§ WORK TASK
Filter the entries for lines with the word "editor".

Top of DATA

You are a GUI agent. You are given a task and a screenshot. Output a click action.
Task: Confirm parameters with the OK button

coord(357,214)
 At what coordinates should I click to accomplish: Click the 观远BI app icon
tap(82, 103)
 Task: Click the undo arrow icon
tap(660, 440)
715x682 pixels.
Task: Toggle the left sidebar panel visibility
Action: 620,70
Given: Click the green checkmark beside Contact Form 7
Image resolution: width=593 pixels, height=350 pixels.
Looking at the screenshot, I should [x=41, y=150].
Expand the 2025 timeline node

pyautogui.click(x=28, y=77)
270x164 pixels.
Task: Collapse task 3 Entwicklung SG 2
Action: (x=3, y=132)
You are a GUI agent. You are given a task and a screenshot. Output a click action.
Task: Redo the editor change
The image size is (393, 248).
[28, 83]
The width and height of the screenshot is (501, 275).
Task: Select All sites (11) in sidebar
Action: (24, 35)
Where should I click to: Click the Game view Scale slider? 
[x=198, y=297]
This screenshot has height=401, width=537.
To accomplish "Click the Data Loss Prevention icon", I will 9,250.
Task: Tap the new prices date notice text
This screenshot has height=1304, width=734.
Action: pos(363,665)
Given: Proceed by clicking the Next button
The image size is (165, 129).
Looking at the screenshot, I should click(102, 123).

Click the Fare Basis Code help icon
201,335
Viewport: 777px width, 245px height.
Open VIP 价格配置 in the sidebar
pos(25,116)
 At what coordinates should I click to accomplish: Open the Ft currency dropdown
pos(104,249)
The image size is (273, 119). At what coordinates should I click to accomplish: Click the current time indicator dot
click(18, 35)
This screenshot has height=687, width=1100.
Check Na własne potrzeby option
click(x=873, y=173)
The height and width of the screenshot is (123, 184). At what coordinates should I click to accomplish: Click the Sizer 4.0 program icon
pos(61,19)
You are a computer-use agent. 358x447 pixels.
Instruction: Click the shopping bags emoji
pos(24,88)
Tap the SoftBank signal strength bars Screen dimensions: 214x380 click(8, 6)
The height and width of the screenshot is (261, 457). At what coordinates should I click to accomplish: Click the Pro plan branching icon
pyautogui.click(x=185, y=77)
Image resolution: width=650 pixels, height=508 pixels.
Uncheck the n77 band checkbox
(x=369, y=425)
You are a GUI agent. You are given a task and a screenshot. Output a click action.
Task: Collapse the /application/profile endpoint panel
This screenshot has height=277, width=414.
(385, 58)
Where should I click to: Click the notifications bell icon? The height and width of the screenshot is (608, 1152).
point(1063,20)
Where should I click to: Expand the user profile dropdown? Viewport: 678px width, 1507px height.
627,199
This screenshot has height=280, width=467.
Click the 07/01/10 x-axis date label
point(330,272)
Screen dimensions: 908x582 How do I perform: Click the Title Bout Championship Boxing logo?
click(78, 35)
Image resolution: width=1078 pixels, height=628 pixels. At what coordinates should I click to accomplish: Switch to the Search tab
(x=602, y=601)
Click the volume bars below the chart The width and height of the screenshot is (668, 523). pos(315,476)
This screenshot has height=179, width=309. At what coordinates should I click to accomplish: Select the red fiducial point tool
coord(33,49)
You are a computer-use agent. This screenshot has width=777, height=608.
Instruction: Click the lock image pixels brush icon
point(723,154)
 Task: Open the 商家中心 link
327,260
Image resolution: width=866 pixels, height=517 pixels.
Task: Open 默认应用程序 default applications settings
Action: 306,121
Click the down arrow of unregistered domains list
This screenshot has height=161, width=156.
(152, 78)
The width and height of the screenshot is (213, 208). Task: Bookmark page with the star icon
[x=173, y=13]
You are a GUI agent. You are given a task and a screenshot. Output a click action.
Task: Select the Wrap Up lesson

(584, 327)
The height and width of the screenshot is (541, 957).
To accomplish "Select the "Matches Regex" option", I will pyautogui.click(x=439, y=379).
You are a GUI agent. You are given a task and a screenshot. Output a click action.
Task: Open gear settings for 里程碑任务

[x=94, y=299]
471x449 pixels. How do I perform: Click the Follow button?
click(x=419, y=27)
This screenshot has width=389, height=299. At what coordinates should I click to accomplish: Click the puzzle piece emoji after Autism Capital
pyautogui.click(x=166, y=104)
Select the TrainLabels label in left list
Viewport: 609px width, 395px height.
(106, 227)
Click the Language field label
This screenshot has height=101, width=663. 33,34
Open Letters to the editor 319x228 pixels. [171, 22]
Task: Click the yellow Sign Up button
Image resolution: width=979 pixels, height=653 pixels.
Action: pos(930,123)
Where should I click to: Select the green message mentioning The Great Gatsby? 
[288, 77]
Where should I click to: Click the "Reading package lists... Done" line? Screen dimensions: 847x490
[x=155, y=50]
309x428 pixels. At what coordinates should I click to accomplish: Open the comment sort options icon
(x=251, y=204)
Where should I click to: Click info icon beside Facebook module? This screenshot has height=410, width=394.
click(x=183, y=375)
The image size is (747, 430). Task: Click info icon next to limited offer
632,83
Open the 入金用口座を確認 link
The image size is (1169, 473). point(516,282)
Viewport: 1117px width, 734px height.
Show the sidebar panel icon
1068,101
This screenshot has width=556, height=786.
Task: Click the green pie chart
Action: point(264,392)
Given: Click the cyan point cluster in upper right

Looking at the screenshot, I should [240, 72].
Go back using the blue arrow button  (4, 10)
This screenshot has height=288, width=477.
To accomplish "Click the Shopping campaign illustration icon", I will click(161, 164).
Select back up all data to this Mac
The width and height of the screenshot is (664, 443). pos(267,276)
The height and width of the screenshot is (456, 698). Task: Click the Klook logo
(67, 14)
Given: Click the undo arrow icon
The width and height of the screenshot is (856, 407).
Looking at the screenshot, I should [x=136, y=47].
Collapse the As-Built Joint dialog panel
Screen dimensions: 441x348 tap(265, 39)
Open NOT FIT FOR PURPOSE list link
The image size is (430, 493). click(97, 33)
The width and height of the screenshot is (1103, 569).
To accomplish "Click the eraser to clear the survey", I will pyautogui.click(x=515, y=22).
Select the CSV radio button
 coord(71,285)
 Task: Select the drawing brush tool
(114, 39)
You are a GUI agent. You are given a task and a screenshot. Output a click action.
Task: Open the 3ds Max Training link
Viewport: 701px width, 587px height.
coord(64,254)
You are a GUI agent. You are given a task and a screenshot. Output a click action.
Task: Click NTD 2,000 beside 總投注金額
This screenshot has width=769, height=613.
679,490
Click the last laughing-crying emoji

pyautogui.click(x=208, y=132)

Bottom of DATA

§ EXERCISE SOLUTION
Task: Redo the editor change
Open Letters to the editor 319x228 pixels. [171, 22]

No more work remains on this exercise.